Transcribe the listing verbatim, beginning at the line containing "You are a computer-use" and continuing through the line containing "This screenshot has width=438, height=260.", and omit the pictures from your copy.

- Provided records
========

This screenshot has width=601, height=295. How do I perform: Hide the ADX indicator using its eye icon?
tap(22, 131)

========

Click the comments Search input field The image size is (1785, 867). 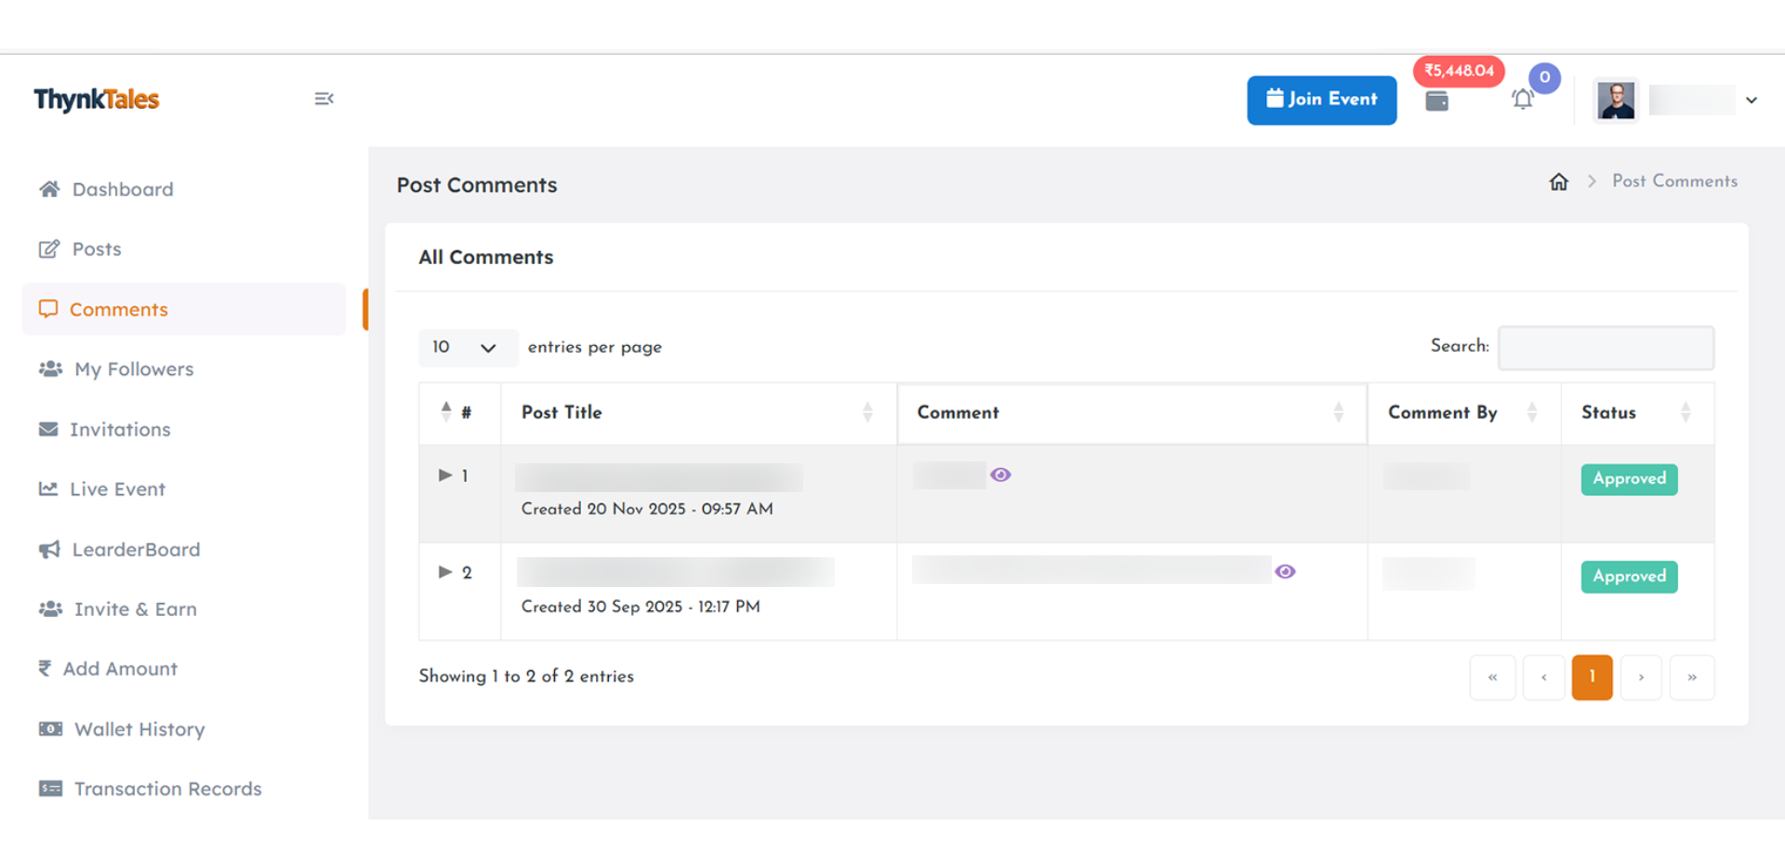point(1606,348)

========

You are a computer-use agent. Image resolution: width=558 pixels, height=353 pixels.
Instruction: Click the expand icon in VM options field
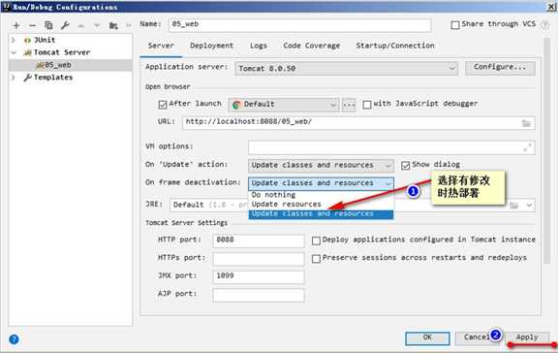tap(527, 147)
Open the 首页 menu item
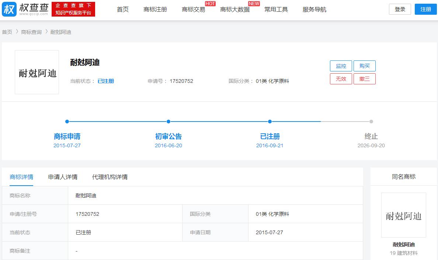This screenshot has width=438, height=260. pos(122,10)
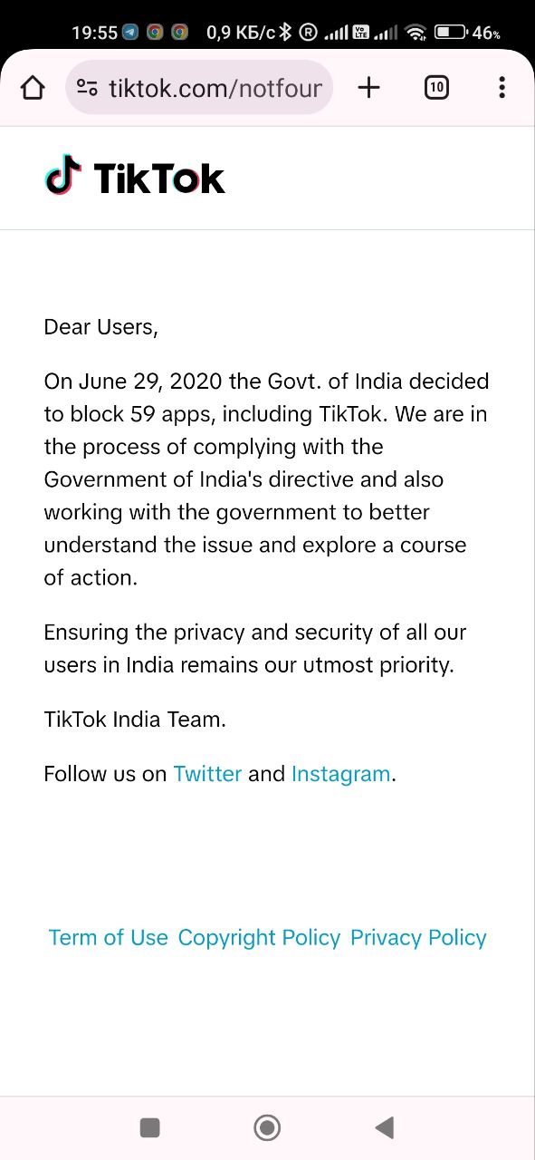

========

- Solution to this exercise
You are a computer-use agent. Image resolution: width=558 pixels, height=353 pixels.
Instruction: Click the expand icon in VM options field
tap(527, 147)
Open the 首页 menu item
This screenshot has width=438, height=260. pos(122,10)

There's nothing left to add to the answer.